--- Trecho citado ---
────────

Ele afirma que existem três tipos de trabalhadores: as comprometidas, que gostam do seu emprego e têm bom desempenho; as não comprometidas, que podem não gostar do seu emprego, mas ainda se sobressaem e têm bom desempenho; e as ativamente descomprometidas, que não gostam do seu emprego e não têm bom desempenho (e, na verdade, procuram ativamente um novo emprego).
Para Harter, as pessoas ativamente descomprometidas espalham sua falta de comprometimento para os demais, particularmente os que se encontram no grupo de “não comprometidos”.
Isso significa que as queixas de um colega podem entrar na sua mente, mesmo que você não esteja insatisfeito com o seu trabalho. “Quanto mais você ouve, mais começa a pensar sobre si próprio”, acrescenta John Trougakos, professor de administração da Universidade de Toronto, no Canadá. Eles plantam a semente na sua cabeça e na dos demais; em pouco tempo, muitas pessoas podem ter a mesma opinião negativa.
“Os números têm influência”, segundo Trougakos. “Quando você tem duas, três ou quatro pessoas dizendo a mesma coisa, isso fortalece [o agravamento da insatisfação]. As pessoas ficam presas nessa forma de pensar.”
Ter muitos amigos no trabalho não necessariamente deixa você isolado da propagação de opiniões negativas.
Harter afirma que, embora as amizades no ambiente de trabalho possam ajudar a manter o comprometimento em alta, elas podem também servir de potencial vetor de lamentações. “Essas conexões sociais podem ser sessões de queixas — quando as pessoas espalham o seu descontentamento — ou as pessoas podem se manter unidas”. Pode ser muito inovador, segundo ele, reunir-se para criar soluções para melhorar a situação.
Mas Kakkar indica que os sentimentos ou emoções são particularmente contagiantes quando a pessoa que os expressa é alguém que você considera influente, pessoal ou profissionalmente. Queixas de um líder de equipe carismático ou do melhor funcionário do escritório provavelmente terão efeito mais amplo.
E o trabalho remoto também não cria barreiras contra a propagação da negatividade.
“Se você está em uma reunião presencial e vê metade das pessoas pegando seus laptops e fazendo todo tipo de trabalho externo durante a reunião — isso é um indício de falta de comprometimento”, segundo Terri Kurtzberg, professora de administração da Universidade Rutgers, nos Estados Unidos. Da mesma forma, “se você estiver em uma chamada na plataforma Zoom e as pessoas simplesmente não se preocuparem em ligar suas câmeras ou responder perguntas, de forma que você nem mesmo sabe com certeza se elas realmente estão ali — você vai perceber que este é um sinal de falta de compromisso” e ficará mais propenso a internalizar esse sentimento no seu próprio comportamento.

────────

--- Dados fornecidos ---
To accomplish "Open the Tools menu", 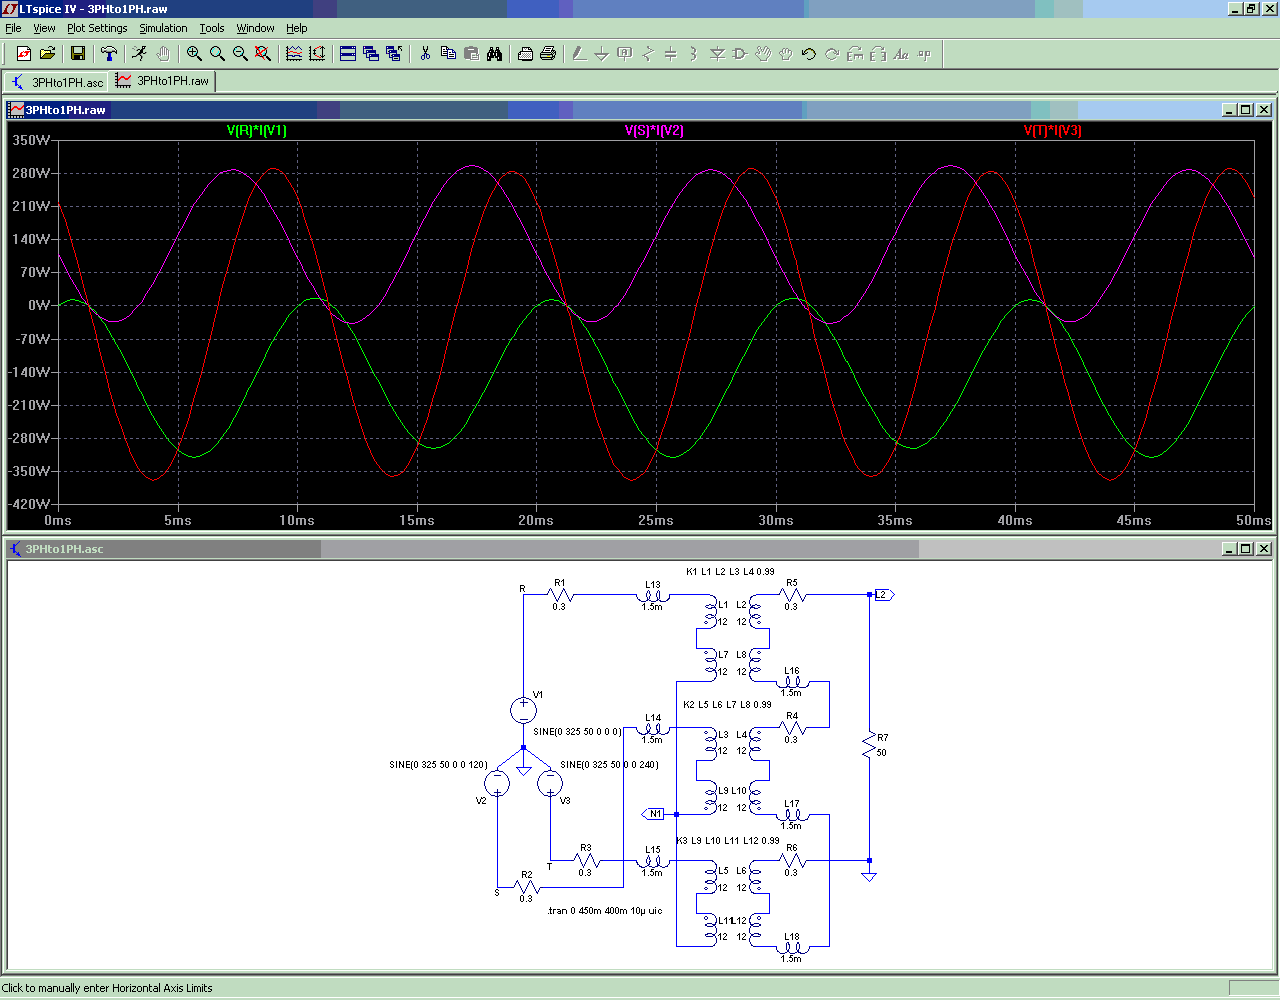I will 212,28.
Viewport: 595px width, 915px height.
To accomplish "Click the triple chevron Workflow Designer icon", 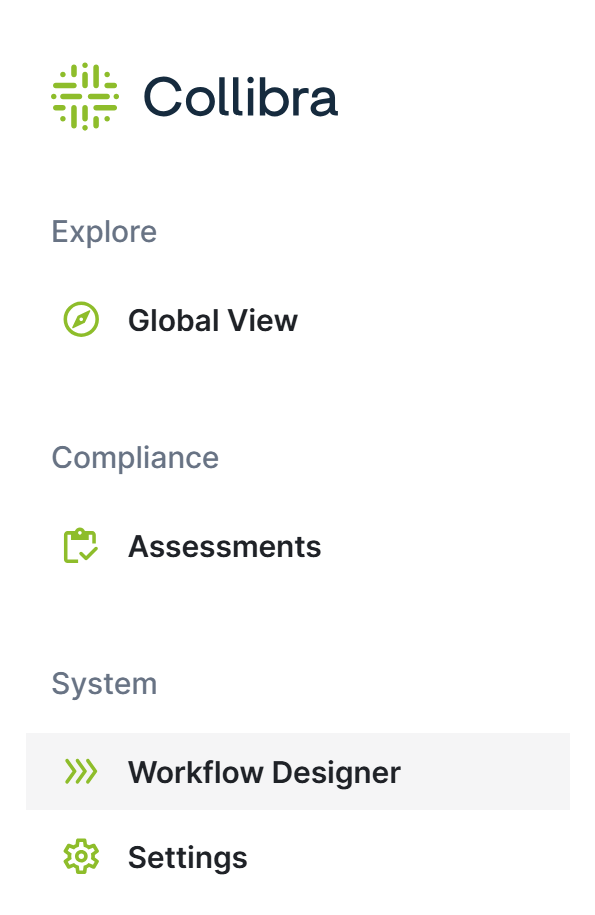I will (x=80, y=771).
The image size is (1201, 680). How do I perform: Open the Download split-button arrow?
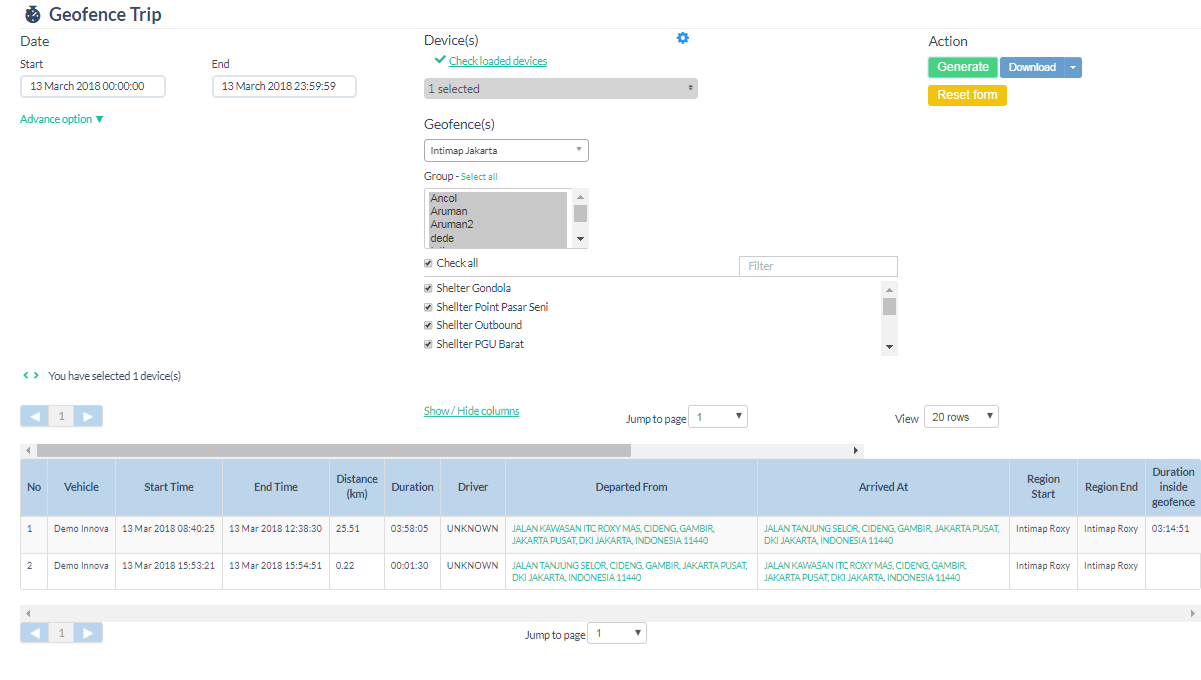click(1072, 67)
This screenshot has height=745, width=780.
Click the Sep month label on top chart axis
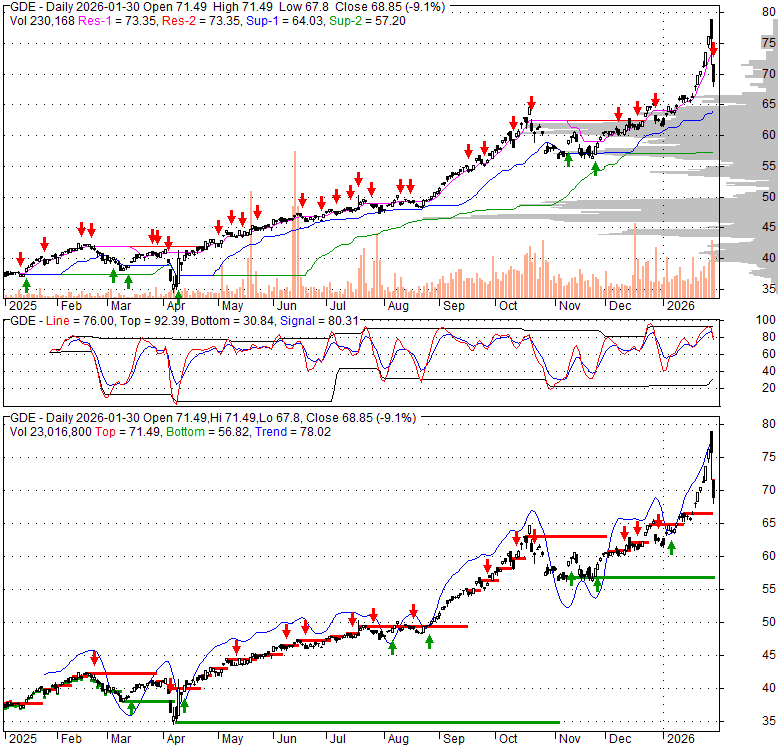click(x=454, y=305)
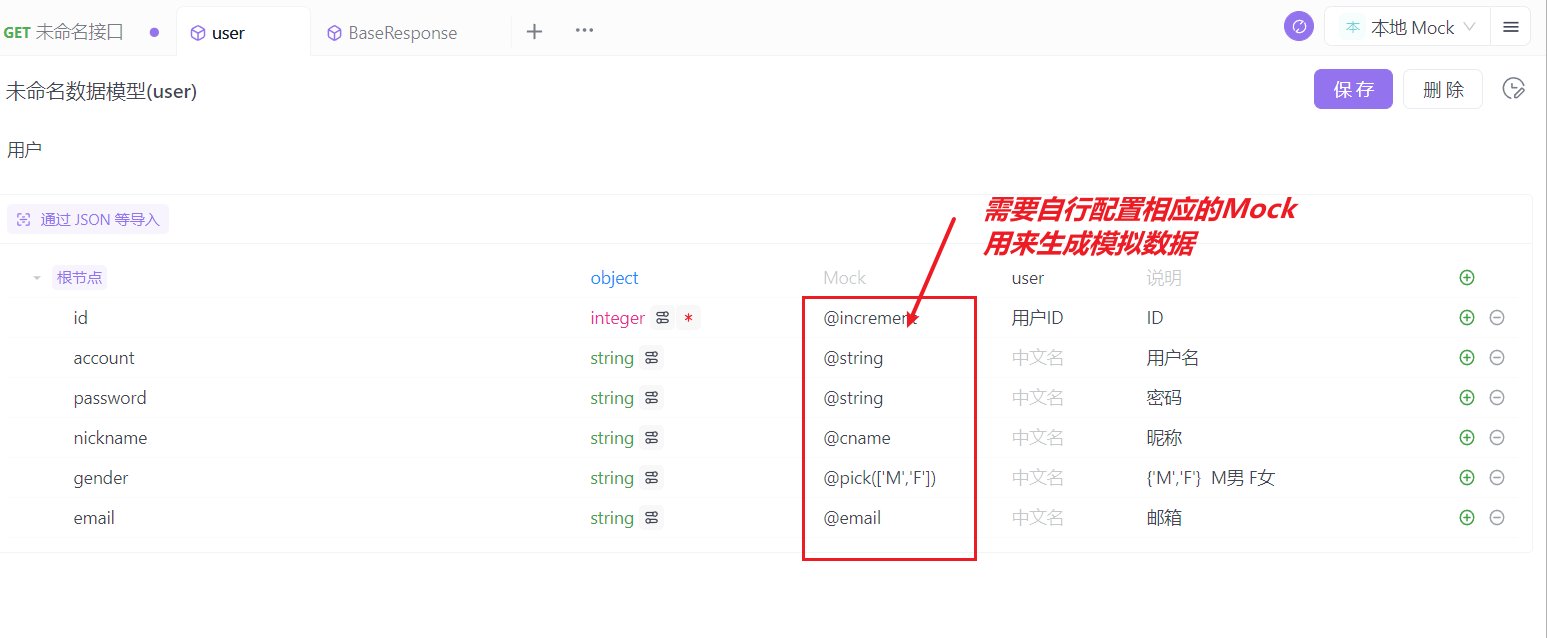Toggle the required asterisk on the id field

coord(687,317)
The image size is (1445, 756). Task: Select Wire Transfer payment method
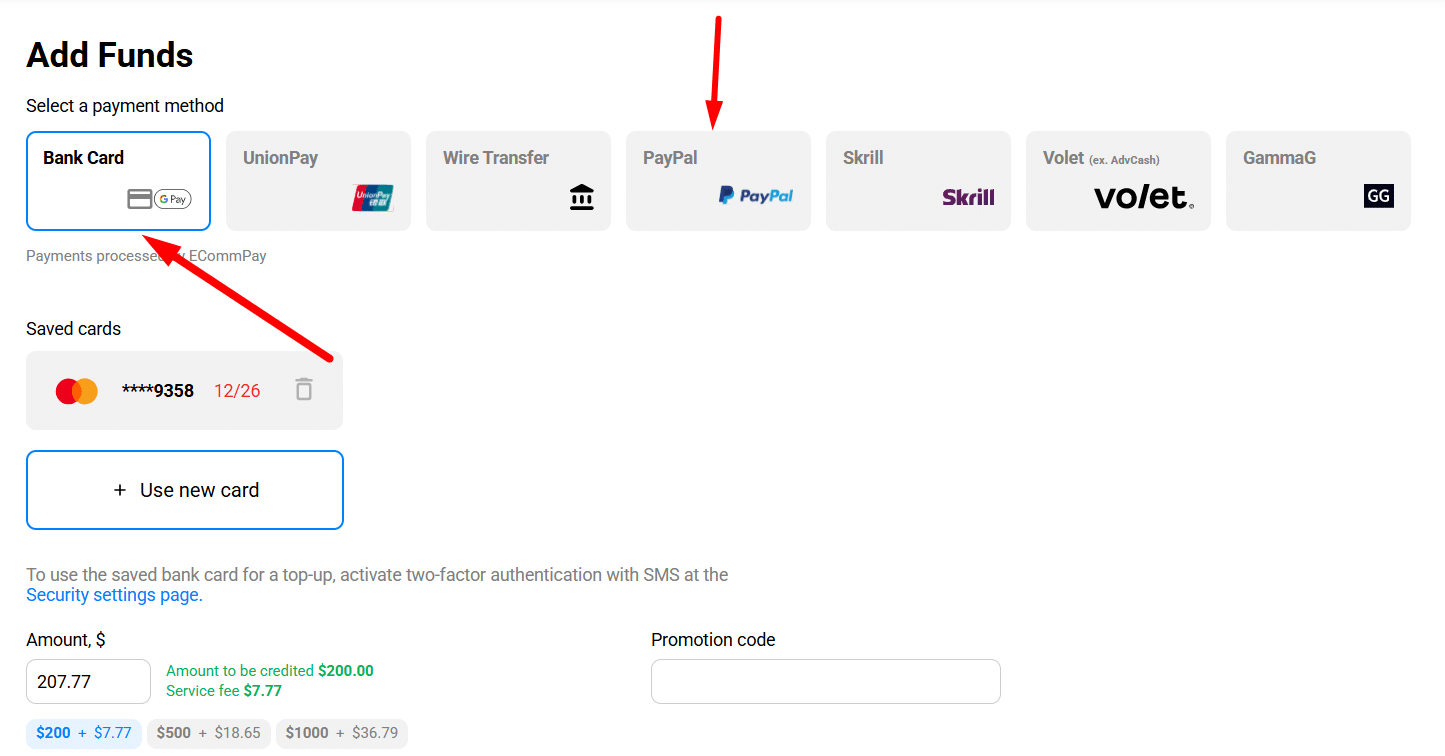pos(518,181)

────────

--- Tarefa curta ---
Escreva a continuação do trecho sobre o contágio da insatisfação no trabalho, começando logo depois da última frase. Não é preciso usar o material.

--- Resposta do exercício ---
Analise o contexto
Existe uma série de efeitos sobre as equipes que sofrem de difusão da negatividade. Na melhor hipótese, a satisfação dos funcionários com seus papéis, com a equipe ou com a empresa pode vir abaixo; no pior dos cenários, os trabalhadores insatisfeitos poderão acabar procurando emprego em outros lugares, em um fenômeno de pedidos de demissão em massa conhecido como efeito contágio.
Como podemos identificar o problema?
Se você estiver relativamente feliz na sua situação, existem estratégias que podem ser implementadas para tentar isolar as reclamações dos demais. Orientações clássicas incluem aliar-se a pessoas positivas, criar barreiras contra os demais e redirecionar a conversa para a positividade. “Será muito mais satisfatório concentrar sua energia nas pessoas comprometidas”, aconselha Kurtzberg.
Ela acrescenta que é importante relembrar que você não conhece o contexto completo das queixas dos seus colegas. “Talvez a reclamação da outra pessoa seja baseada em todo tipo de fatores complicadores sobre a forma em que o trabalho dela — ou outro setor da sua vida — está se desenrolando; [esses fatores] são diferentes dos seus”.
Mas os especialistas também afirmam que é fundamental ter em mente que, se as pessoas estão infelizes na sua equipe, este muitas vezes é um problema muito maior que só um funcionário insatisfeito. Para John Trougakos, “pode não se tratar apenas de uma maçã podre — isso pode ser consequência de má gestão organizacional”.
Empresas que pressionam as pessoas para que permaneçam online até tarde e chefes que enviam emails para as pessoas às 11 horas da noite, por exemplo, são condições que favorecem uma maior incidência de burnout. Mas isso significa que parte da solução é tarefa das empresas, que precisam rever sua cultura. E é difícil saber se os empregadores adotarão as mudanças — e até se eles chegam a observar a baixa motivação dos funcionários.
Por enquanto, se você está preso no escritório (ou no Zoom) com um colega queixoso, cuide para que ele não influencie o seu próprio humor. “A tristeza adora companhia”, segundo Trougakos. Mas você não precisa seguir o mesmo caminho dele.